Comment adapter les pratiques d’irrigation sous les fortes chaleurs ? L’irrigation des cultures subit des restrictions dans plusieurs départements. Si la pluie a rafraîchi quelques régions ces derniers jours, de nouveaux épisodes caniculaires reviendront probablement au cours de l’été. Sophie Gendre, ingénieur Recherche et Développement gestion de l’eau et responsable du pôle Agronomie chez ARVALIS, rappelle les fondamentaux.
Adapter les pratiques d’irrigation aux fortes chaleurs : 15 % de pertes par évaporation aux heures chaudes
« Bien souvent, irriguer la nuit ne suffit pas pour satisfaire les besoins des cultures. Les apports d’eau en journée génèrent des pertes par évaporation, en moyenne 5 %. Aux heures les plus chaudes, ces pertes culminent à 15 % », rappelle l’ingénieure.
Avant de nuancer : « toutefois, ces références datent des décennies 1990 et 2000. Soumises aux températures des années 2020, les pertes par évaporation pourraient être supérieures. »
Irriguer plus souvent, à petites doses

Pour adapter les pratiques d’irrigation aux fortes chaleurs, Arvalis recommande d’augmenter la fréquence des tours d’eau tout en diminuant les doses. (© Entraid Médias)
Des conditions qui inspirent des adaptations : « à parc matériel constant, il est recommandé, si possible, d’apporter de petites doses, en revenant plus souvent sur une même parcelle, conseille Sophie Gendre. Cela évite au sol de se dessécher entre deux tours d’eau, et favorise l’infiltration. De plus, un tour d’eau limite la température à la surface du sol pendant 24 à 48 heures. »
Par exemple, sur du maïs semences, quatre tours de 20 mm seront mieux valorisés par la culture que deux tours de 40 mm deux fois plus espacés. « C’est une pratique chronophage, qui sera plus probablement mise en œuvre sur des cultures à haute valeur ajoutée », note l’ingénieure Arvalis.

◆ **Listing fourni**
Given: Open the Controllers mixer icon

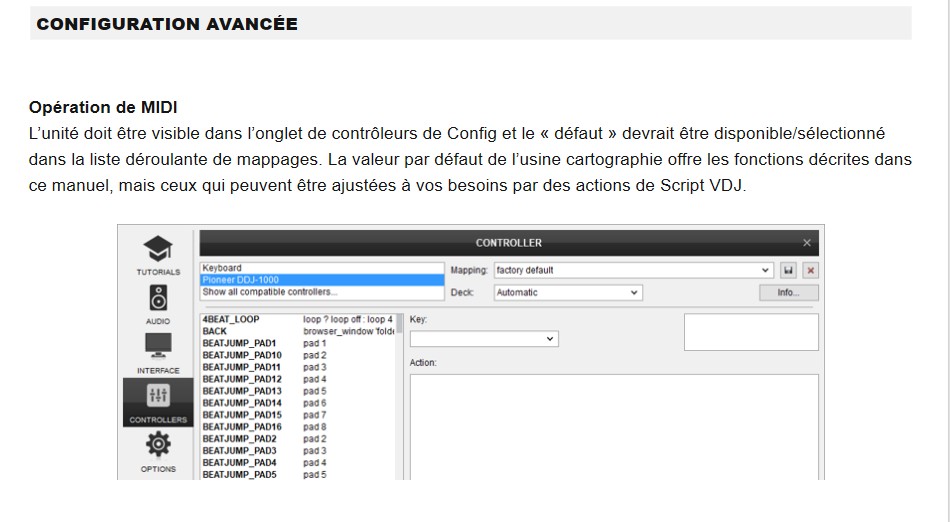Looking at the screenshot, I should [158, 396].
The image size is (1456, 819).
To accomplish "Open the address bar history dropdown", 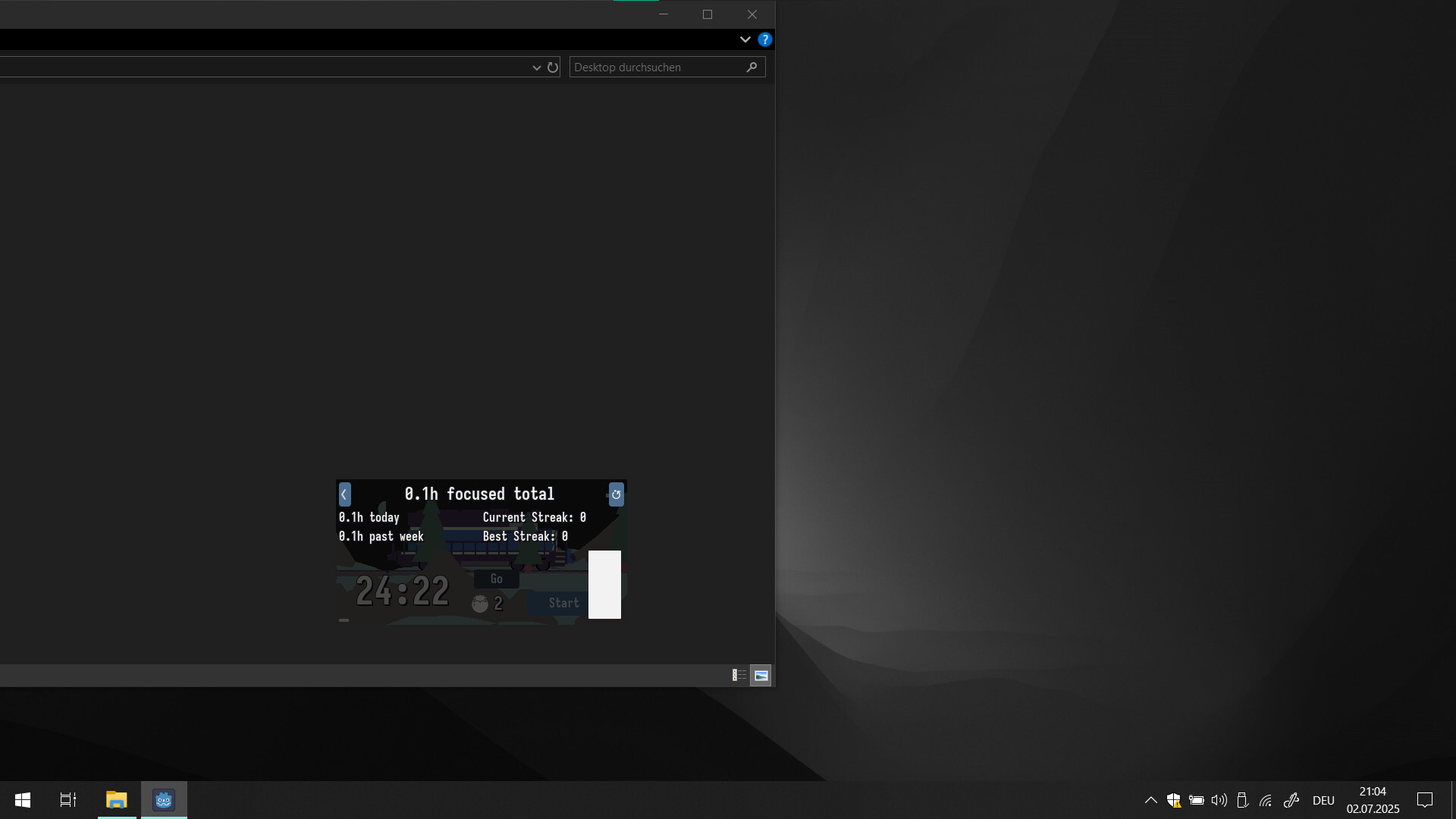I will coord(536,67).
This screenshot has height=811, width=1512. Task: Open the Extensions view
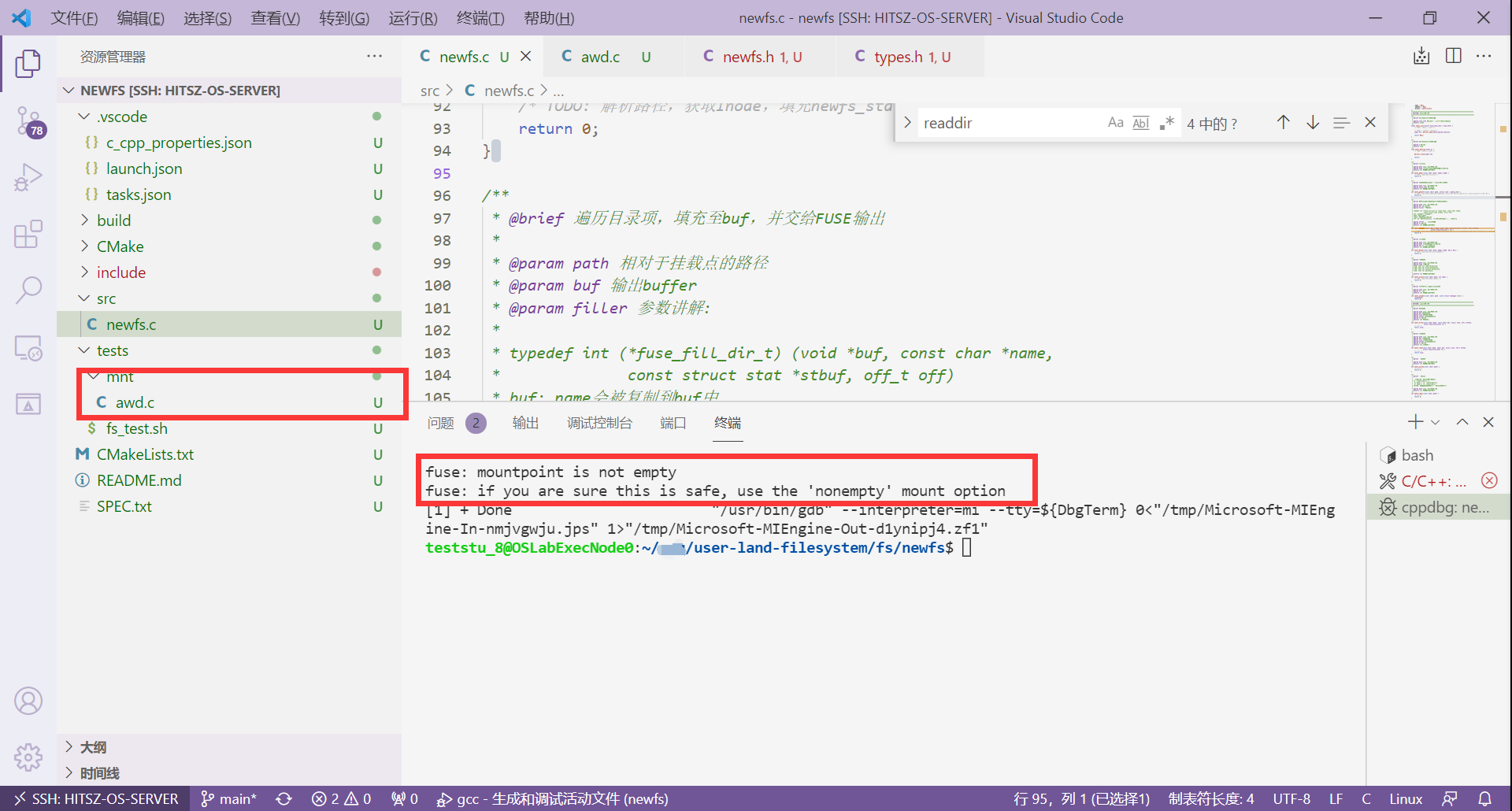pos(28,234)
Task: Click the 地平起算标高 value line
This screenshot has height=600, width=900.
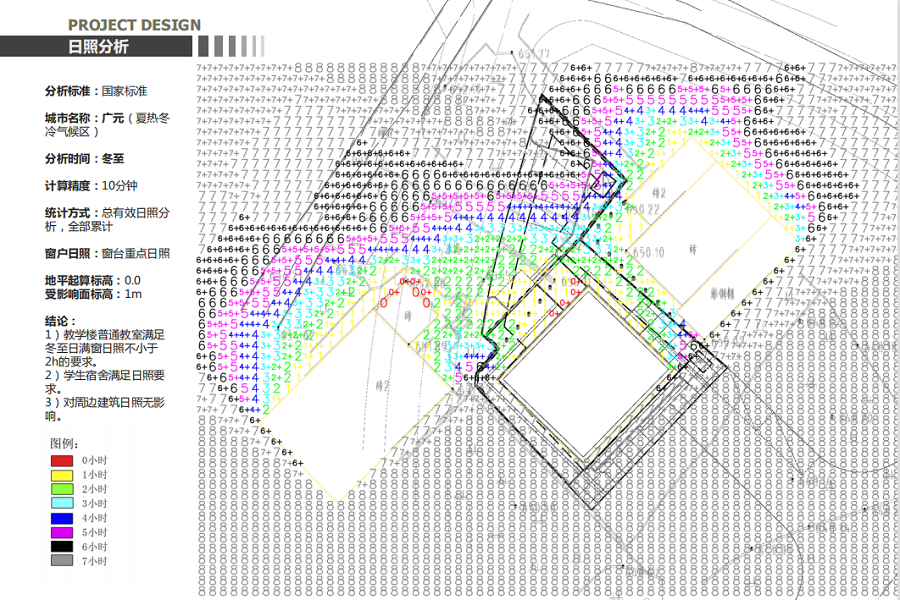Action: (92, 281)

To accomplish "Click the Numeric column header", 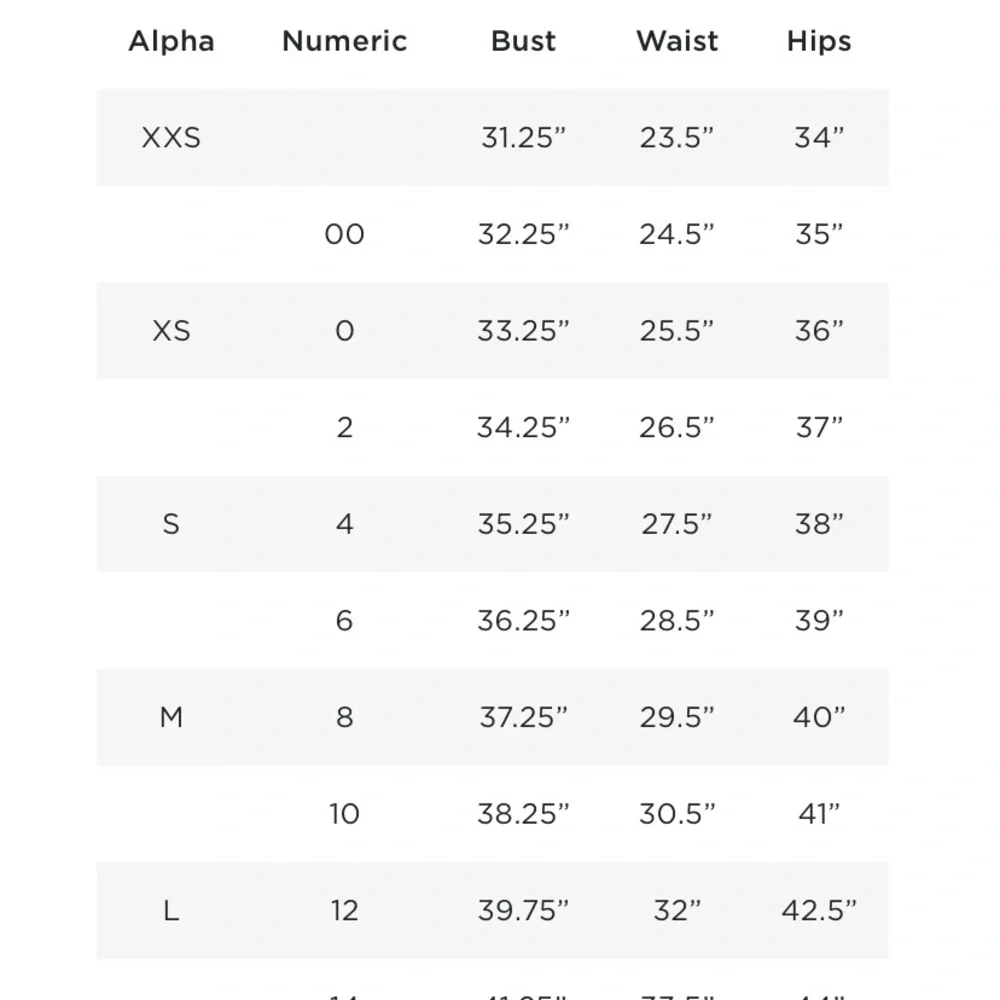I will pos(344,41).
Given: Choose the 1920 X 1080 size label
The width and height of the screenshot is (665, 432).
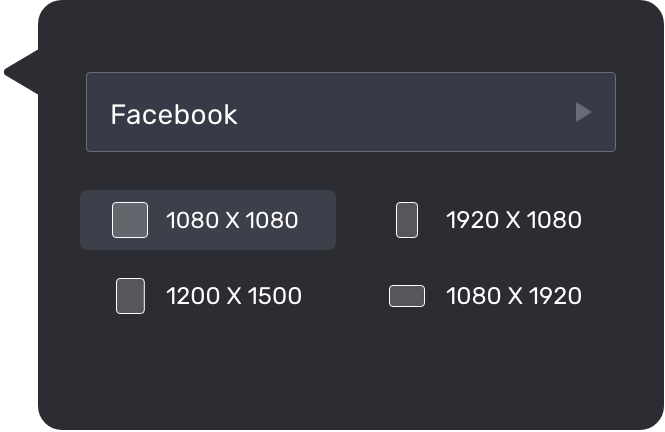Looking at the screenshot, I should (x=514, y=220).
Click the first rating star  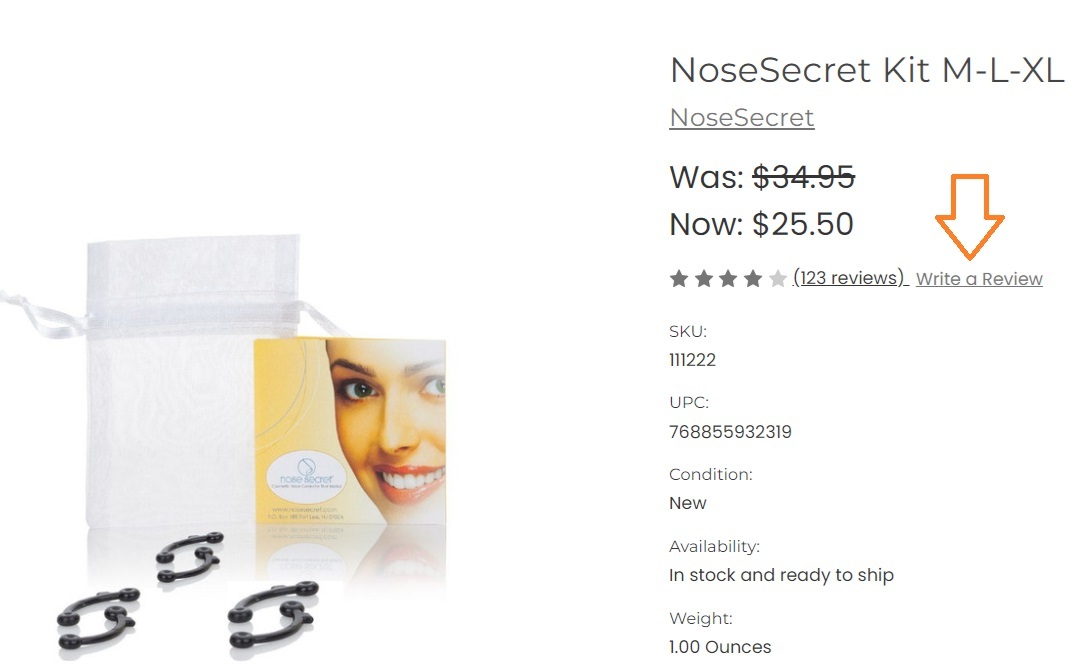[x=679, y=279]
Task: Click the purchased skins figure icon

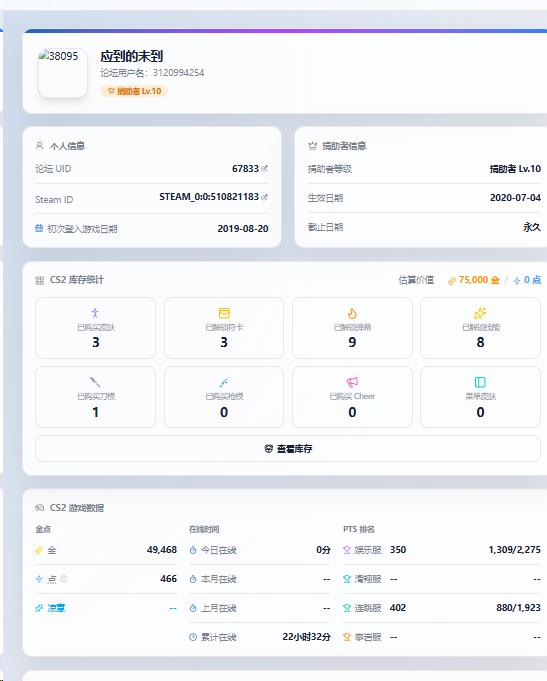Action: coord(95,313)
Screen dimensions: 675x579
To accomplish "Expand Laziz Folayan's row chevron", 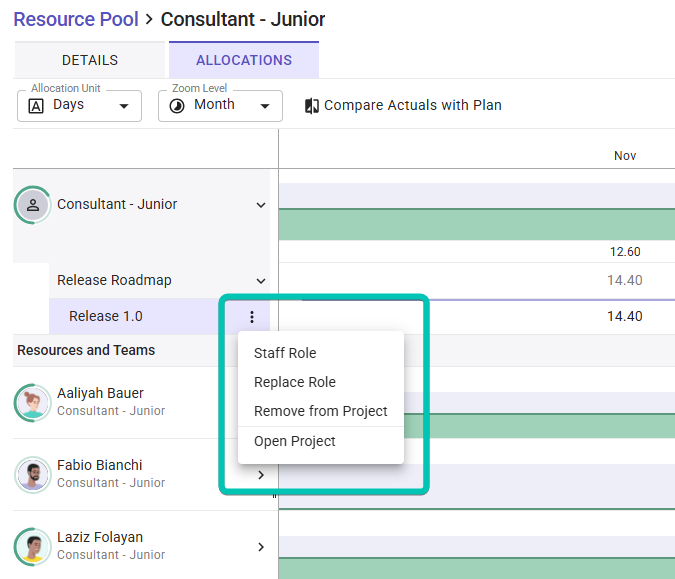I will [261, 547].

◆ **Tâche demandée 1**
Citez fidèlement le passage de l'extrait sur l'irrigation qui débute par les mots contenant « Comment adapter les » et se termine par « rappelle les fondamentaux. ».
◆ **Tâche demandée 2**
Répondez brièvement aux questions suivantes d'après l'extrait sur l'irrigation :
(a) Quel est, en moyenne, le taux de pertes par évaporation lié aux apports d'eau en journée ?
(b) Pendant combien de temps un tour d'eau limite-t-il la température à la surface du sol ?
(c) Sur du maïs semences, quelle conduite d'irrigation est mieux valorisée par la culture que deux tours de 40 mm deux fois plus espacés ?

◆ **Résultat de l'exercice 1**
Comment adapter les pratiques d’irrigation sous les fortes chaleurs ? L’irrigation des cultures subit des restrictions dans plusieurs départements. Si la pluie a rafraîchi quelques régions ces derniers jours, de nouveaux épisodes caniculaires reviendront probablement au cours de l’été. Sophie Gendre, ingénieur Recherche et Développement gestion de l’eau et responsable du pôle Agronomie chez ARVALIS, rappelle les fondamentaux.

◆ **Résultat de l'exercice 2**
(a) 5 %.
(b) De 24 à 48 heures.
(c) Quatre tours de 20 mm.